Extracted text:
Back to Back To The Egg:
Friday is fun, because it's about music. This week I wanted to go in deep on one of my favourite albums that is mostly much maligned - BUT I LOVE IT! And there's our weekly playlist too of course.
At some stage hopefully this year, we’ll finally see (and hear) a reissue by Sir Paul of Macca of his often shat-on final Wings album, Back To The Egg; it is rumoured to be part of the next round in the ongoing reissue/reappraisal reviewing of the McCartney/Wings canon.
It’s possibly my very favourite Wings album. That’s almost always been the way…and I’m only hesitant about naming it my favourite because I love most of the material that McCartney ushered into this world via the Wings vehicle. My introduction was the exquisite Band on the Run album and then the various greatest hits and singles from the records made either side of that.
The second proper Wings album I heard though was Egg.
It was being played when I was a toddler – but it was properly introduced to me when I was about 12 or 13. I still have the LP copy my folks would have bought at the time of release. And for my 16th birthday I got a CD copy, back when this required a whole lot of wrangling; importing it from England via a record store in Hastings. A then modern-miracle!

Material provided:
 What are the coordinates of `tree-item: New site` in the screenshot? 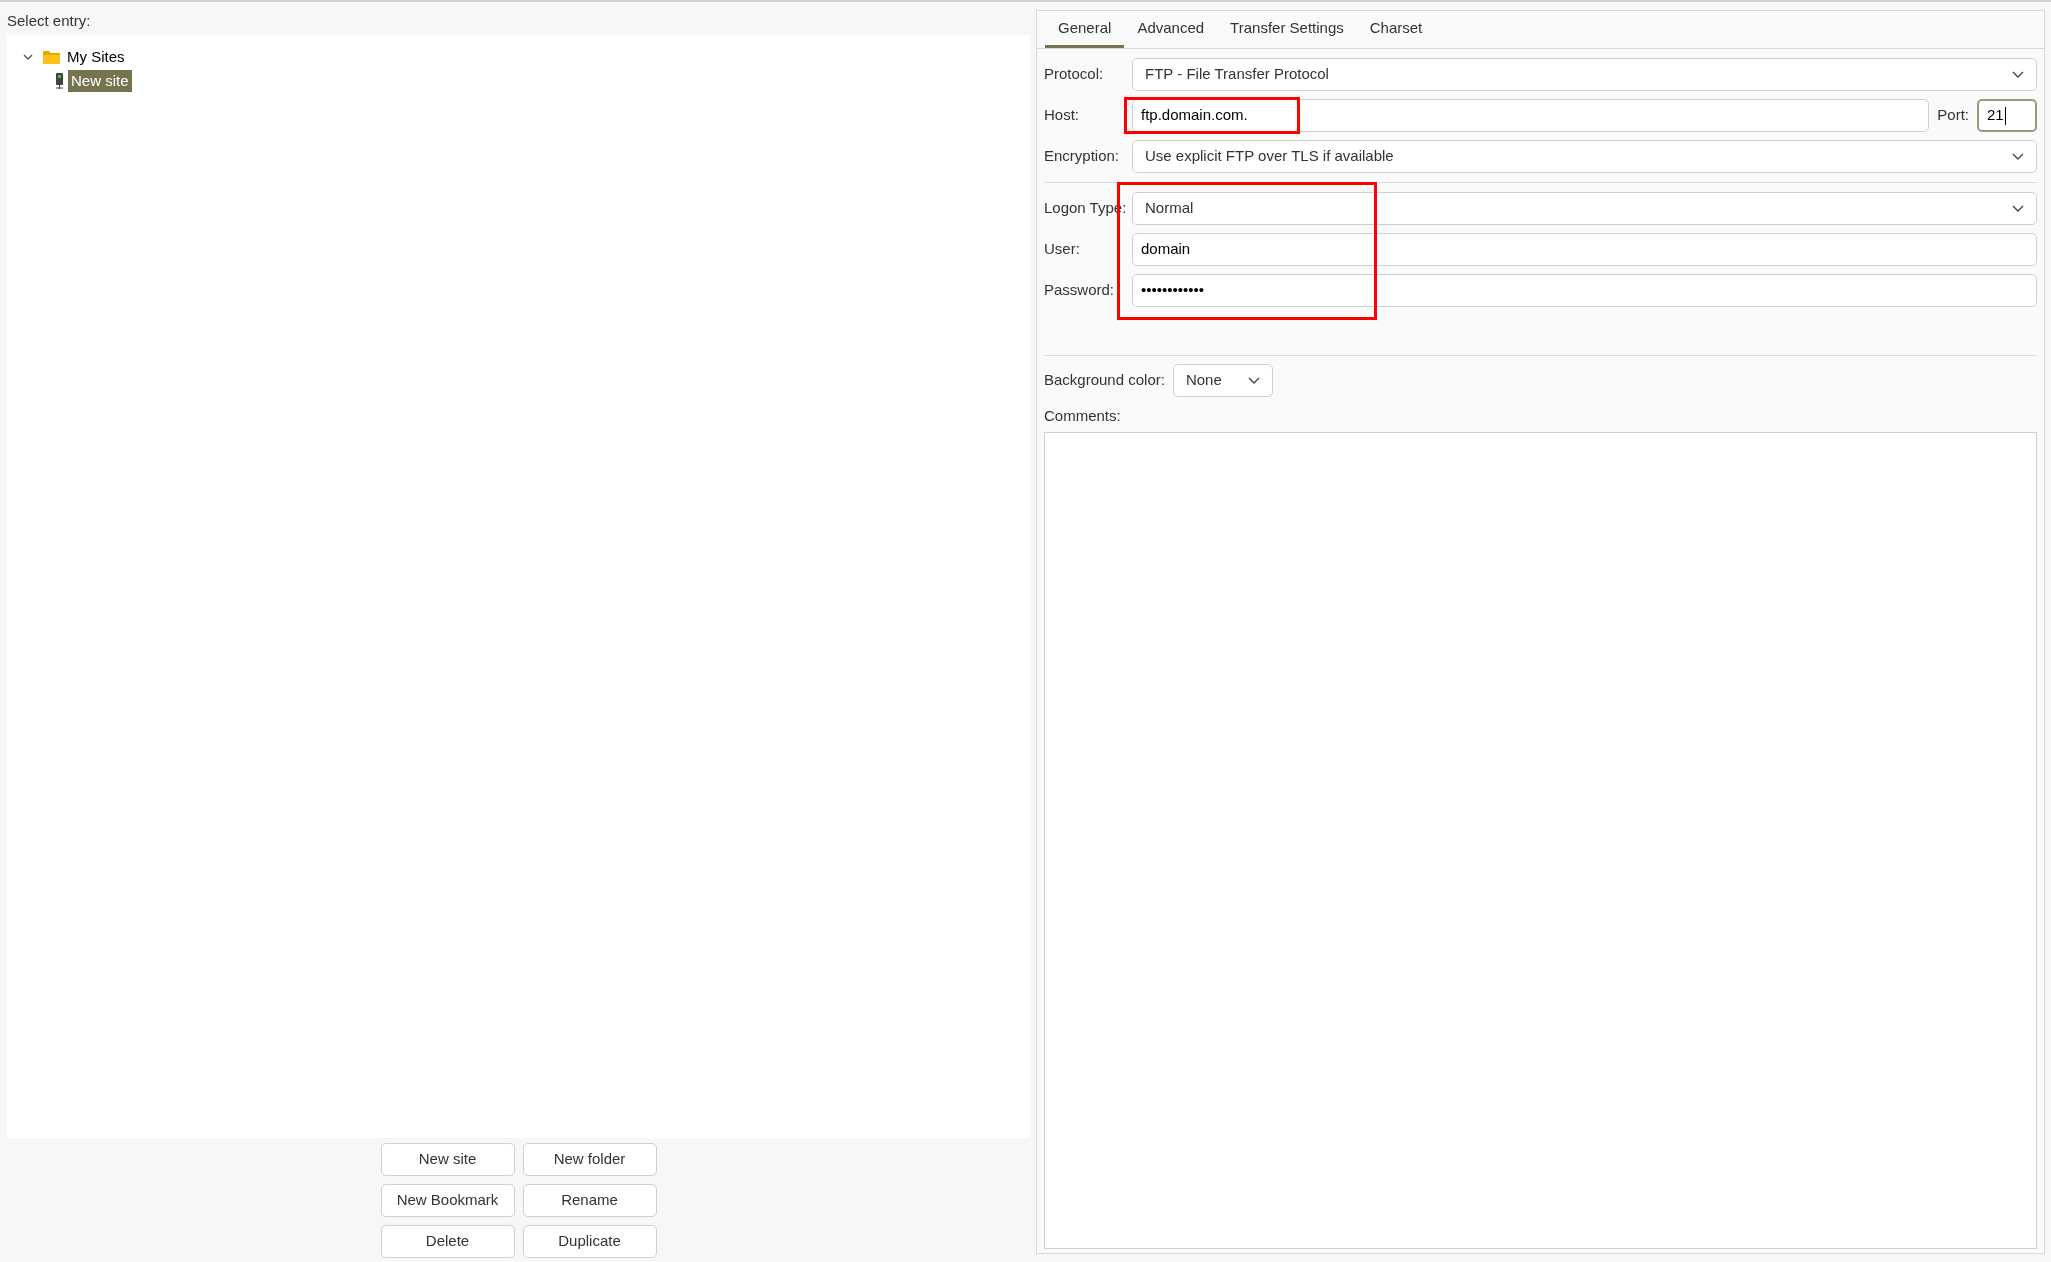 It's located at (100, 81).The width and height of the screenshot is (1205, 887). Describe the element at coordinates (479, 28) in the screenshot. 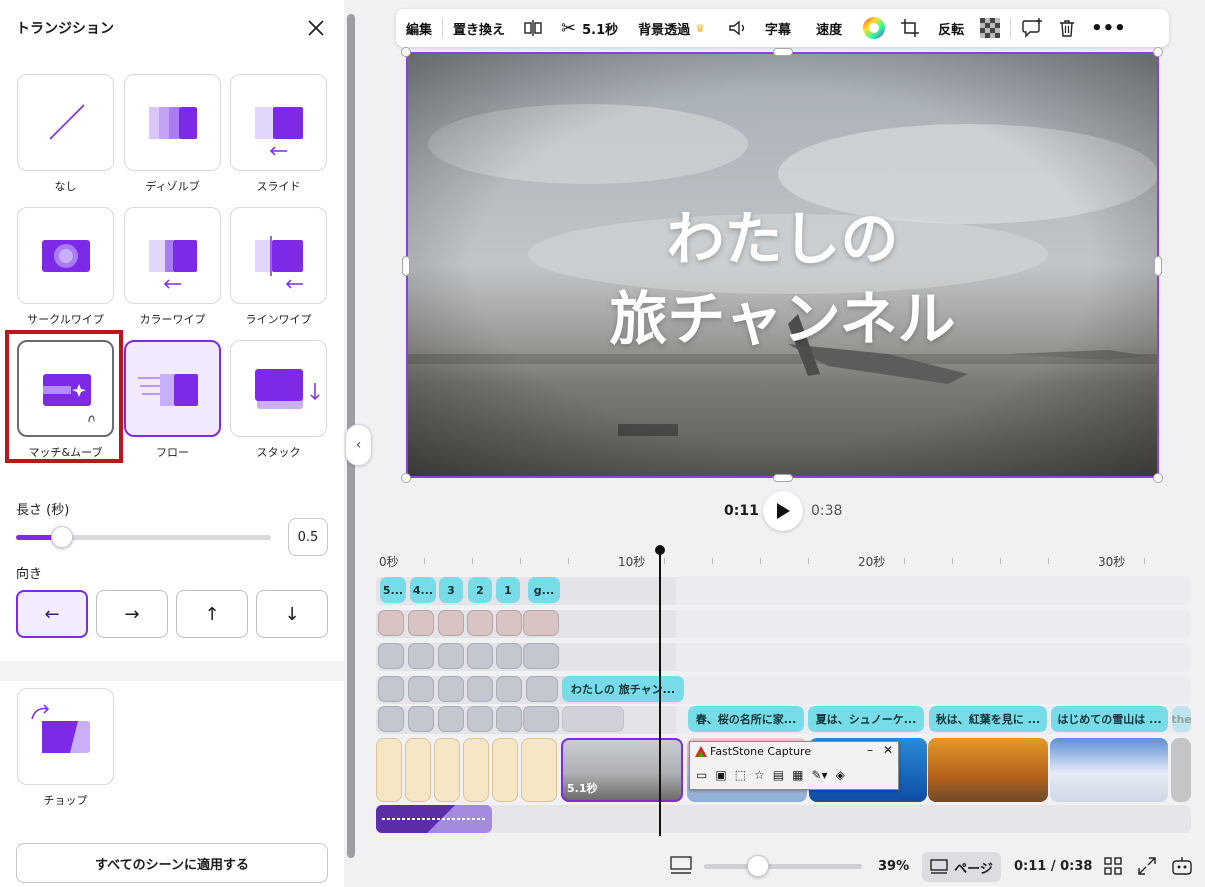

Questions on the material:
[1] In the piece about the Wings album Back To The Egg, why is the writer hesitant to call it their very favourite Wings album?
[2] Carry on writing the piece about the Wings album Back To The Egg, starting after its last sentence.

Responses per task:
[1] The writer loves most of the music McCartney released through Wings, so it is hard to rank one album clearly above the rest.

[2]
Anyway, I’m not here to tell you that this is better than Venus or Band or Red Rose or whatever else – I’m just here before the reissue prompts a bunch of hacks to tell you that it’s actually a must-listen and a bit of a lost classic, or whatever…
It’s not a lost classic. But it is – mostly – really great.
Here’s an example of the sort of scathing review it received at the time.
Notice that Macca is always picked on for his nonsense lyrics (here the example is: “I’m getting closer, my Salamander/When will we be there? Oh no, don’t answer” from a hooky little pop song that is the opening song-proper for the album, Getting Closer) whereas Lennon always got away with whatever goo goo g’joob he felt like mouth-shitting into a tune? The press in the 1970s loved setting up silly strawman arguments between the smiling love-song nincompoop and the Working Class Hero. Also, regarding the lyrics of McCartney v. Lennon – this is the same dumb argument that has Beatles fans mocking the lyrical sentiment of Maxwell’s Silver Hammer. But apparently Bungalow Bill gets a free pass?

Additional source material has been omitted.